Material to process
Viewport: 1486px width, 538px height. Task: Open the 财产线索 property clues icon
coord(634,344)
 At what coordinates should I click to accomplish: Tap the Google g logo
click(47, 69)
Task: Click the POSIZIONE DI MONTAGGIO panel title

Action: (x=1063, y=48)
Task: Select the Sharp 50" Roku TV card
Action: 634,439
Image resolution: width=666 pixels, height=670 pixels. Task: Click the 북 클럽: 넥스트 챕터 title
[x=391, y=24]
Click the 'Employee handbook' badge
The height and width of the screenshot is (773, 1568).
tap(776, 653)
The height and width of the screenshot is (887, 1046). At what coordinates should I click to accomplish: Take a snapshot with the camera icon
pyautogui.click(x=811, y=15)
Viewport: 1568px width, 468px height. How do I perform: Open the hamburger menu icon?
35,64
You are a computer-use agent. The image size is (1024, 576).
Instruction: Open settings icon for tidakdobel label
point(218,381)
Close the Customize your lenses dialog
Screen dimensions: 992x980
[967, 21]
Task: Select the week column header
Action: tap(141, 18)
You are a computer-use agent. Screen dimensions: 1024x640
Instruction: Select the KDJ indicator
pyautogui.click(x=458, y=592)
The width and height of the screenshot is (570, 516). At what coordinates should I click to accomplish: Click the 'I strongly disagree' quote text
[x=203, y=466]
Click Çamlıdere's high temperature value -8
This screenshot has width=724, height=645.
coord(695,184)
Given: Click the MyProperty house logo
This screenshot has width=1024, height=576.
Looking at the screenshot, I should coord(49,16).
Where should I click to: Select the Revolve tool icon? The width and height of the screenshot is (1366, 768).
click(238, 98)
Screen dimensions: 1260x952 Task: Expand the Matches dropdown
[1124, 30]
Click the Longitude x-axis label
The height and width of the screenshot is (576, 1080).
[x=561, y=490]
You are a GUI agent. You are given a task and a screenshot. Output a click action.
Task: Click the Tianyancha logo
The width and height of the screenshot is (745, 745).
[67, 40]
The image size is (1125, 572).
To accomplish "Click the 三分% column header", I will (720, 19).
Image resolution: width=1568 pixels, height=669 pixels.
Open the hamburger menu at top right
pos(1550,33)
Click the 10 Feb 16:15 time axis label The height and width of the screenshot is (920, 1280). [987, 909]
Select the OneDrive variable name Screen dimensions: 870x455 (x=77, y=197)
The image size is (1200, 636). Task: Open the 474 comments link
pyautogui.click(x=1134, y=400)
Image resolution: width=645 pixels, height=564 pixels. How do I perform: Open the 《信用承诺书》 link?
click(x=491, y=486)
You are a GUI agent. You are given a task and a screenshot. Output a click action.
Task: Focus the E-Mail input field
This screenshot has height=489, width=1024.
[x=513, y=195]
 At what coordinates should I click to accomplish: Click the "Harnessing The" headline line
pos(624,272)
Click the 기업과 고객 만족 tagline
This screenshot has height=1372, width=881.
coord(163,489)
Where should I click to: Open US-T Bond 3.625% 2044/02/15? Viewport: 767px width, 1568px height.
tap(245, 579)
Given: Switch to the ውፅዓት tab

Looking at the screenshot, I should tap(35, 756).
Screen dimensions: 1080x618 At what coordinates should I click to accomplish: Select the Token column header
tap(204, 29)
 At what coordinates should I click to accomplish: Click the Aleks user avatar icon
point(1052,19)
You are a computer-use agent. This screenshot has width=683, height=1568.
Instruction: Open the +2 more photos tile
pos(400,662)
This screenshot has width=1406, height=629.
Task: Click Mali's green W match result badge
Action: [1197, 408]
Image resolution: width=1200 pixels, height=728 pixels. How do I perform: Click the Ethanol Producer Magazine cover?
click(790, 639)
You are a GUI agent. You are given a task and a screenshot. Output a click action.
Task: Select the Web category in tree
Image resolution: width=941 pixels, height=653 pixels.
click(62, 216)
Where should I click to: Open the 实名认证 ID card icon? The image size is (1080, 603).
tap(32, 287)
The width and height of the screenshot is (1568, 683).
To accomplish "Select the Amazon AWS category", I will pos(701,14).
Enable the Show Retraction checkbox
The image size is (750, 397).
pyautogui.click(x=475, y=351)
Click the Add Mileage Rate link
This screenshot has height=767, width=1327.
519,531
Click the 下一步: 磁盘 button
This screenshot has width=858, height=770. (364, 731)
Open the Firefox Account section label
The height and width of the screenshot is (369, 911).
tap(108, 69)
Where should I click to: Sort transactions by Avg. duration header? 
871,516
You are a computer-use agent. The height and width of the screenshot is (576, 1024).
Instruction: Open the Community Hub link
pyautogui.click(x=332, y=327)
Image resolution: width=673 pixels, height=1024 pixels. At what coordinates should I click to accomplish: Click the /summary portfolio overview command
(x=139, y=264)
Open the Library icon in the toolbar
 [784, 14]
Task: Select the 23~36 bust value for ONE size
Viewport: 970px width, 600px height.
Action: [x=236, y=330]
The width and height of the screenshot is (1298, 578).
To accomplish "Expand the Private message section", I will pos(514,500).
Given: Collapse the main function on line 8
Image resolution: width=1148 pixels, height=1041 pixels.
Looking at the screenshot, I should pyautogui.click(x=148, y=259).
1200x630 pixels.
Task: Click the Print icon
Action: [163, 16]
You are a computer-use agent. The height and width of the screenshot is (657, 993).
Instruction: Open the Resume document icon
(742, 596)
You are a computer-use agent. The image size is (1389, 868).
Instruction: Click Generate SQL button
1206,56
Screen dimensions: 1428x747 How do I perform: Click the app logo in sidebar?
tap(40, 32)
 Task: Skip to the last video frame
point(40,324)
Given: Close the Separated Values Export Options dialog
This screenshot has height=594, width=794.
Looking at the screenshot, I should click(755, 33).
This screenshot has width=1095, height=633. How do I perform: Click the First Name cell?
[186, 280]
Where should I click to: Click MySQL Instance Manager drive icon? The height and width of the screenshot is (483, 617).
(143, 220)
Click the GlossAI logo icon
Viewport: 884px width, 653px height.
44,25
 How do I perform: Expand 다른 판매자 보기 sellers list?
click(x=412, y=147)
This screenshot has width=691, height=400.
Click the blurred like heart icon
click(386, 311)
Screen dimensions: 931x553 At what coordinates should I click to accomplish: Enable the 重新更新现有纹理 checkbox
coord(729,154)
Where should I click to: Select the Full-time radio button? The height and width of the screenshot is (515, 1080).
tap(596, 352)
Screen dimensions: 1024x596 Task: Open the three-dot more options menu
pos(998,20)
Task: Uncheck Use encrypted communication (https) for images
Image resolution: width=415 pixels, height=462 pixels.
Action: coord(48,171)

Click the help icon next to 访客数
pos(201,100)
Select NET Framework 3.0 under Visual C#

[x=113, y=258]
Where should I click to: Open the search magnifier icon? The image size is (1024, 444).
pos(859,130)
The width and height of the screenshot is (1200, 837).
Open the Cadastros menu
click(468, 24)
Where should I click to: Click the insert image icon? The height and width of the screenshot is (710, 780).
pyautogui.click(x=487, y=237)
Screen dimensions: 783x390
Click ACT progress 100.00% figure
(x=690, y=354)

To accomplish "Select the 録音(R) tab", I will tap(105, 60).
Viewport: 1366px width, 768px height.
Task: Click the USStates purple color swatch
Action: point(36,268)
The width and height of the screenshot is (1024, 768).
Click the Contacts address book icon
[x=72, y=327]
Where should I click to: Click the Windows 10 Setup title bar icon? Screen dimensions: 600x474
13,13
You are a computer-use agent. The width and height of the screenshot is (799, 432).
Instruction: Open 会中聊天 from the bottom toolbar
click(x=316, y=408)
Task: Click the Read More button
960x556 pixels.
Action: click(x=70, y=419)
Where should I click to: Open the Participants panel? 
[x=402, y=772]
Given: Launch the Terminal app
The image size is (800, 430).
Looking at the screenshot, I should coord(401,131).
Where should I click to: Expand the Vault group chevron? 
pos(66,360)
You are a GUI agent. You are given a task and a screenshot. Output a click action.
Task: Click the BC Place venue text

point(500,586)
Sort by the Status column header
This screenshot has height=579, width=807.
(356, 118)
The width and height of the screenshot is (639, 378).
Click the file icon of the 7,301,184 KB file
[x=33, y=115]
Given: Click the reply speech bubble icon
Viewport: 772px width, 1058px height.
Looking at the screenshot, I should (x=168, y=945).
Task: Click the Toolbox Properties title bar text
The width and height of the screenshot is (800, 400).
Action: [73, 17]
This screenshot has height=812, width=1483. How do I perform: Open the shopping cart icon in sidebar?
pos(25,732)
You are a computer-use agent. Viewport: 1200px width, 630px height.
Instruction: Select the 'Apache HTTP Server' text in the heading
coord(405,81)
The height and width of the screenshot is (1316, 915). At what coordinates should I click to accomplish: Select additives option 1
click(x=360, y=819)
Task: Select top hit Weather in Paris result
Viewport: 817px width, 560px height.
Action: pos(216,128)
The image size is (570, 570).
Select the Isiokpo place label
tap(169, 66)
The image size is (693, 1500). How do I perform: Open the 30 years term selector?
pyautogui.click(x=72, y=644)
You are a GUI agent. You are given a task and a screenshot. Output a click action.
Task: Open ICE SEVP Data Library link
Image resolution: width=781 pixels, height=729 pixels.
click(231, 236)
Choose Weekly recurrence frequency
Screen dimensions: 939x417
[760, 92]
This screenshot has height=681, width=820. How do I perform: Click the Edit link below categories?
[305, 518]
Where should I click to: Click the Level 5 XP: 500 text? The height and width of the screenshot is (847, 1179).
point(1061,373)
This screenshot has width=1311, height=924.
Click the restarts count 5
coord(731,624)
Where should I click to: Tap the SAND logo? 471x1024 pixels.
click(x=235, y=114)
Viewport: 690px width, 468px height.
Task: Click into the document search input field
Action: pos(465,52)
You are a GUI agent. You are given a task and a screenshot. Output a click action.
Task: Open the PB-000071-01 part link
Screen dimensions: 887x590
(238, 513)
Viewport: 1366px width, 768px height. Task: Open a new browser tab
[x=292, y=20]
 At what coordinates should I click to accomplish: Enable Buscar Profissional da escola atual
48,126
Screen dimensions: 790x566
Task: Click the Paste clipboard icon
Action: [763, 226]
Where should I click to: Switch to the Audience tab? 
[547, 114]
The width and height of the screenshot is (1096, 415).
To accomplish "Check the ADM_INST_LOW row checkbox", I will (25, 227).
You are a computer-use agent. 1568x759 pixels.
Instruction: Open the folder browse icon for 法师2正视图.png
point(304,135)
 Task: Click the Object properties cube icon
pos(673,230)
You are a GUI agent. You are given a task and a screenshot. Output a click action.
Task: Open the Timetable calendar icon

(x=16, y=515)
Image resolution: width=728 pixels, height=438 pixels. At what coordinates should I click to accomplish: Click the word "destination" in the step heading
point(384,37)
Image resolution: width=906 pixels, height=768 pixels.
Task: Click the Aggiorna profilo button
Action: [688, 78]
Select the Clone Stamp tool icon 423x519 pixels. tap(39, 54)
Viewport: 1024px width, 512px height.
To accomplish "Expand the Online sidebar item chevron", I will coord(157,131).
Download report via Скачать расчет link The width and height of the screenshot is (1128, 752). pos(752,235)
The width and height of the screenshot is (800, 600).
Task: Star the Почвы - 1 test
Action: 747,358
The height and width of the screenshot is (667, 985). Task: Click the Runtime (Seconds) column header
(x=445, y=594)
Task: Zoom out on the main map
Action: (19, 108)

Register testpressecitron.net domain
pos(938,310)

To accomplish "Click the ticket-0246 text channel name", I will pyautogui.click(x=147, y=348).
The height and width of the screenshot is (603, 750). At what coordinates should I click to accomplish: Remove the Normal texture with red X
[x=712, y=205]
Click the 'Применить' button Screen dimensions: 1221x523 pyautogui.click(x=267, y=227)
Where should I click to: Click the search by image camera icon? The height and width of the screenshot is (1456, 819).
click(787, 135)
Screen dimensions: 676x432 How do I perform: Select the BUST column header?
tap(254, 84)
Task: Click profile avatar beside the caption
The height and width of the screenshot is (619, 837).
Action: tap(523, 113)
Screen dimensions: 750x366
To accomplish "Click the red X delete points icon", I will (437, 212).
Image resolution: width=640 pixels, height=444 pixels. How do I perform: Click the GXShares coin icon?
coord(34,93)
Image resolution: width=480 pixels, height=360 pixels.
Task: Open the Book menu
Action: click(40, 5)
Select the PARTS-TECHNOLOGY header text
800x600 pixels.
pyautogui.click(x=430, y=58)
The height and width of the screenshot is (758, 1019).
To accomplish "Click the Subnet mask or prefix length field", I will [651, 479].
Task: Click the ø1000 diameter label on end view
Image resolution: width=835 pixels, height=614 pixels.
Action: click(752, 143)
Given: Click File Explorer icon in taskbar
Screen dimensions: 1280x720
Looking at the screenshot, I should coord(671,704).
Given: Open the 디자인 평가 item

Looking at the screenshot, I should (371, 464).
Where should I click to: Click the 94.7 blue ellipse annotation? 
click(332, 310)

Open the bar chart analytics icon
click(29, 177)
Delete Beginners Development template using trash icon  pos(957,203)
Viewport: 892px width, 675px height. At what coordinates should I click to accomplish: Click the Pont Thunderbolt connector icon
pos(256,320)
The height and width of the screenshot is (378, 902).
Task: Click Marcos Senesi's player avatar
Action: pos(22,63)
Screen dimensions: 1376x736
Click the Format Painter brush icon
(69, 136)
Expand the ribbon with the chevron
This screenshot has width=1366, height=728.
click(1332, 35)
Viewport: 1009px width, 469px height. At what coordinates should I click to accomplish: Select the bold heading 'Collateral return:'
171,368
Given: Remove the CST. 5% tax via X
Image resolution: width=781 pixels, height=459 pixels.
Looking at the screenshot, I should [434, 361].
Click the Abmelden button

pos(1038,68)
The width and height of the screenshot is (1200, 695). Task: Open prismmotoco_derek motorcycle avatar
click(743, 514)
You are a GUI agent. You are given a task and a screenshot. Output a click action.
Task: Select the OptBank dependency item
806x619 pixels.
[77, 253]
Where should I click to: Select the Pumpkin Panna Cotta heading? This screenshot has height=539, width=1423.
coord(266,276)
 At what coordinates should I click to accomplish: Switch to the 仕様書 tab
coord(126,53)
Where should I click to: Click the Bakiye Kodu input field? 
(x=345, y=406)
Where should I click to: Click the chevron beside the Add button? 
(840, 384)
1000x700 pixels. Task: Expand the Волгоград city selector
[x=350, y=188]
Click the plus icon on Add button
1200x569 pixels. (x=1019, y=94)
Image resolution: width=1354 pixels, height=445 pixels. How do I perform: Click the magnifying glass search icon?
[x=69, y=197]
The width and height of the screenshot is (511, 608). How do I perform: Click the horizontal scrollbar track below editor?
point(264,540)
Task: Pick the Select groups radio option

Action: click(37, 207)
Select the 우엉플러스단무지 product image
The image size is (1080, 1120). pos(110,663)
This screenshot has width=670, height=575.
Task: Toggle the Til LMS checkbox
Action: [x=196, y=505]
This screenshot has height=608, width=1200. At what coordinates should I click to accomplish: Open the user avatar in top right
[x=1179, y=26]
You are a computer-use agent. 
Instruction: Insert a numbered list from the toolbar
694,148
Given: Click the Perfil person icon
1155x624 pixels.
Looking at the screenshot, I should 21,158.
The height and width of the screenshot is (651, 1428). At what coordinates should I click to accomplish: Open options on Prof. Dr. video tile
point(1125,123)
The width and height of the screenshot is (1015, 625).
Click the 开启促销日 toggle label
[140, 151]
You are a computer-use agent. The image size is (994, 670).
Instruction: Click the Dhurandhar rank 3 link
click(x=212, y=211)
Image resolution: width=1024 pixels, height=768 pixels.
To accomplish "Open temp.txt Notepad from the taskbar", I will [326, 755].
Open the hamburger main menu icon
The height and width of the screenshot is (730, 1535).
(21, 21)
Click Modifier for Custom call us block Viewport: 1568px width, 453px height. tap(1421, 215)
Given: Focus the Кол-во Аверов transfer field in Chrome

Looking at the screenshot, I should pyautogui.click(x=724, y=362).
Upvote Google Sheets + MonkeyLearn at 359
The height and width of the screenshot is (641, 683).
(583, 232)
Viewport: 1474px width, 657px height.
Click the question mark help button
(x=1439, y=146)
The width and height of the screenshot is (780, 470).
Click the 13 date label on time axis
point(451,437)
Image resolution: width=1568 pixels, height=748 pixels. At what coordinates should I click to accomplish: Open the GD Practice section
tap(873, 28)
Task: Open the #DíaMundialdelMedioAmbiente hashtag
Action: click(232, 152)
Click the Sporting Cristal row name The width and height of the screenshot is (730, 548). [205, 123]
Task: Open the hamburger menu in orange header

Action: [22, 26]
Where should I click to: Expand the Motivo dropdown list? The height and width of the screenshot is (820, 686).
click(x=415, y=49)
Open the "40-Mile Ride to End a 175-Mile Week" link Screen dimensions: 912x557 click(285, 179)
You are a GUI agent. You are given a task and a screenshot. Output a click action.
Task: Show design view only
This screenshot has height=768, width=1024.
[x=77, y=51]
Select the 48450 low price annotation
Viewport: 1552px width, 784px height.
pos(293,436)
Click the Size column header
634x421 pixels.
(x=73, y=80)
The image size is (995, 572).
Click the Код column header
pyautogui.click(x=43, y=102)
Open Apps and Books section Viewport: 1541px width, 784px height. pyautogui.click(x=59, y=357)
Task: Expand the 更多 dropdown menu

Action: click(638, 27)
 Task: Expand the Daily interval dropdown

What is needed
Read the listing line by line, and copy each line in which the word "Close" is found.

Output of the exercise
Close the Customize your lenses dialog
Given: Close the Separated Values Export Options dialog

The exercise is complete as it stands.